# Falsche SMS von Rechner



## Anonymous (18 November 2004)

Hallo Leutz!

Ich hoffe mal, ich bin nicht völlig off-topic hier...
Folgendes: Ein "Spaßvogel" hat damit begonnen, SMS mit meiner Absendernummer zu verschicken. Muß wohl von einem Portal im Netz aus gehen, da in einer SMS ein Sonderzeichen reingeriet, welches nicht darstellbar ist. Ansonsten alles zu verwechseln, also keine Werbetexte etc.
Gibt es IRGENDEINE Möglichkeit, sowas zurück zu verfolgen oder anderweitig beweisbar zu machen, von wo die kam?

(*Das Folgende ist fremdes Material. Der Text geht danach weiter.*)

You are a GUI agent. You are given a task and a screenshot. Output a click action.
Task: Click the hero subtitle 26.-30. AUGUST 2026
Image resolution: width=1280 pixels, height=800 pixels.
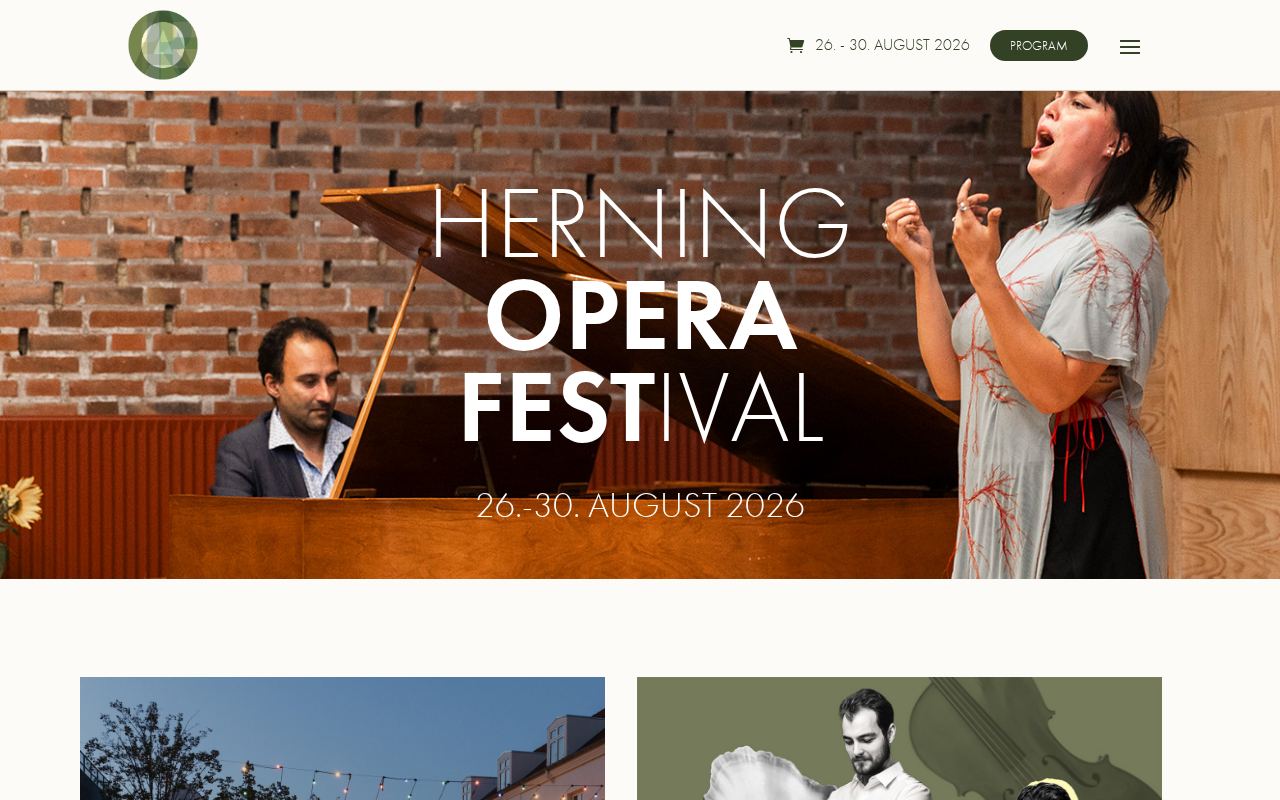tap(640, 506)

Der Trick ist, ich weiß, von wem die kommen. Und mit "Spaßvogel" meine ich eher "Geisteskranken Paranoiker" 

Thanx 4 help!


----------



## Reducal (18 November 2004)

Karl2 schrieb:
			
		

> Gibt es IRGENDEINE Möglichkeit, sowas zurück zu verfolgen oder anderweitig beweisbar zu machen, von wo die kam?


...für Privatleutz kann ich mir das nicht vorstellen. Es sei denn, am Ende der Nachricht stand eine Werbung des Portals, über das sowas kostengünstig möglich ist (T-Online, U-Boot, u.s.w.) und dort könnte man ja mal vorsichtig anfragen.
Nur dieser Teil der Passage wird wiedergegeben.